Have a look here for some explanation on different variants of methods. In NumPy, this is mainly a design decision, I believe, however there are certain reasons for some functions to be a free function. One reason that comes to mind, is that unlike in other technical languages (such as MATLAB), numpy arrays can be structured or unstructured and can be flexible in terms of containing objects of different types, for example

a = np.array([[1,2],[3,4]])        # structured array
b = np.array([[1,2],[3,4,5]])      # unstructured array
c = np.array([[1,2],["abc",True]]) # unstructured array with flexible data type

In such scenarios, having to make every function/method an instance method, would lead to confusing behaviour. Even the sum function behaves differently with structured and unstructured arrays

In [18]: a.sum() # sums all elements of the array
Out[18]: 10
In [19]: b.sum() # concatenates all elements of the array
Out[19]: [1, 2, 3, 4, 5]

In contrast, some functions like unique have a much narrower scope in terms of their applications. For example unique only works for structured arrays/buffers of uniform data type and operates on the flattened (1D dimensional) version of the arrays.

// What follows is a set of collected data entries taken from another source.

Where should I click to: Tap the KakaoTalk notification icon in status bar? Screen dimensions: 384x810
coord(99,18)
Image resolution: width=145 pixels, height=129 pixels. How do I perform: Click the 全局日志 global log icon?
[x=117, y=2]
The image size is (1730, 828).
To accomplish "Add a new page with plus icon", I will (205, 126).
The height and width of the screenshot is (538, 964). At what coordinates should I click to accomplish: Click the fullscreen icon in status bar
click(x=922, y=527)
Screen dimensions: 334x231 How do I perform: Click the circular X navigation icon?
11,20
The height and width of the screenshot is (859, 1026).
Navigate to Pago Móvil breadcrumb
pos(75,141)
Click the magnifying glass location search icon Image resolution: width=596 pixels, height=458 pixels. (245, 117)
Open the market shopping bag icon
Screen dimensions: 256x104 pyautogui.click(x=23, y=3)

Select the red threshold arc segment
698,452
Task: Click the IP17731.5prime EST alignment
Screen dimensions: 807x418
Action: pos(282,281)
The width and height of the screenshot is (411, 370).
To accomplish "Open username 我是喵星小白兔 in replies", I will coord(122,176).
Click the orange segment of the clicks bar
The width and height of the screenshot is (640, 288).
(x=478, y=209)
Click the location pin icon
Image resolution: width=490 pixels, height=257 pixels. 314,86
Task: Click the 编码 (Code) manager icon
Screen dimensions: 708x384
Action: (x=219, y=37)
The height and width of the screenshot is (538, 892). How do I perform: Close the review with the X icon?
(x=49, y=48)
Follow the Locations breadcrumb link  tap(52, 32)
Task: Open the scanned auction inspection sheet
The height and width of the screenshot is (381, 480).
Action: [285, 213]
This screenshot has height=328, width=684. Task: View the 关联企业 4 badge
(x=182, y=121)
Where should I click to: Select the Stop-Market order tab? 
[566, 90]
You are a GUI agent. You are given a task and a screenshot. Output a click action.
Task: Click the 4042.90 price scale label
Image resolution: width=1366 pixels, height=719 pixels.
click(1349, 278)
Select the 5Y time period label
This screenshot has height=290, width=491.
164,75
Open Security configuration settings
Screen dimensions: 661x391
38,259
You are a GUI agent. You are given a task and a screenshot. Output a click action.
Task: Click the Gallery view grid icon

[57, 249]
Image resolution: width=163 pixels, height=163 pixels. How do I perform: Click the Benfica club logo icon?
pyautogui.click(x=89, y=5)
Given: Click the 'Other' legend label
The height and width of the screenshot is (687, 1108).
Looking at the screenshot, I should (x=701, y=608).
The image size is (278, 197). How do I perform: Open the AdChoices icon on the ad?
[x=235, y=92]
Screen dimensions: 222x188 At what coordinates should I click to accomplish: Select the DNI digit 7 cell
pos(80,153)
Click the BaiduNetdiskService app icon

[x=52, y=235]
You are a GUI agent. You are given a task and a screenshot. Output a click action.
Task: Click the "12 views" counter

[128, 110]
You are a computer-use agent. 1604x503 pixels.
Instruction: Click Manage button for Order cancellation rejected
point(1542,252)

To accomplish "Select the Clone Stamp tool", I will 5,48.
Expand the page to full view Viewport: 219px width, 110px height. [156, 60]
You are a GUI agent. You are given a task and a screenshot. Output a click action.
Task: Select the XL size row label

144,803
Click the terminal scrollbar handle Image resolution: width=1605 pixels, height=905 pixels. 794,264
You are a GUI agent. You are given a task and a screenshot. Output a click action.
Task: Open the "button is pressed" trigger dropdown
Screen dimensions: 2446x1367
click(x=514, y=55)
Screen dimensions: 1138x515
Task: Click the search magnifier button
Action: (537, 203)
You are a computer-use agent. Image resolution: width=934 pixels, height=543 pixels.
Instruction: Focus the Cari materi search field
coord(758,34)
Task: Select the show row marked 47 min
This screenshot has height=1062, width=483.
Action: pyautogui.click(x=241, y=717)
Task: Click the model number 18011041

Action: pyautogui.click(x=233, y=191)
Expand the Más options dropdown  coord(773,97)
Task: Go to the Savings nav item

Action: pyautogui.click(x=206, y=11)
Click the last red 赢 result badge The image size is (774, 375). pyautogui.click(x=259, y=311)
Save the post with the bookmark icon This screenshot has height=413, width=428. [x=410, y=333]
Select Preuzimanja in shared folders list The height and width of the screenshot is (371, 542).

attributes of numpy arrays typically tell you about the underlying data type, shape, dimensionality, memory layout/strides and data ownership of the array, for instance:

In [20]: a=np.random.rand(3,4)
In [21]: a.flags
Out[21]: 
    C_CONTIGUOUS : True
    F_CONTIGUOUS : False
    OWNDATA : True
    WRITEABLE : True
    ALIGNED : True
    UPDATEIFCOPY : False

In [22]: a.shape
Out[22]: (3, 4)

In [23]: a.dtype
Out[23]: dtype('float64')

are all attributes and not array methods per say, in other words they are properties.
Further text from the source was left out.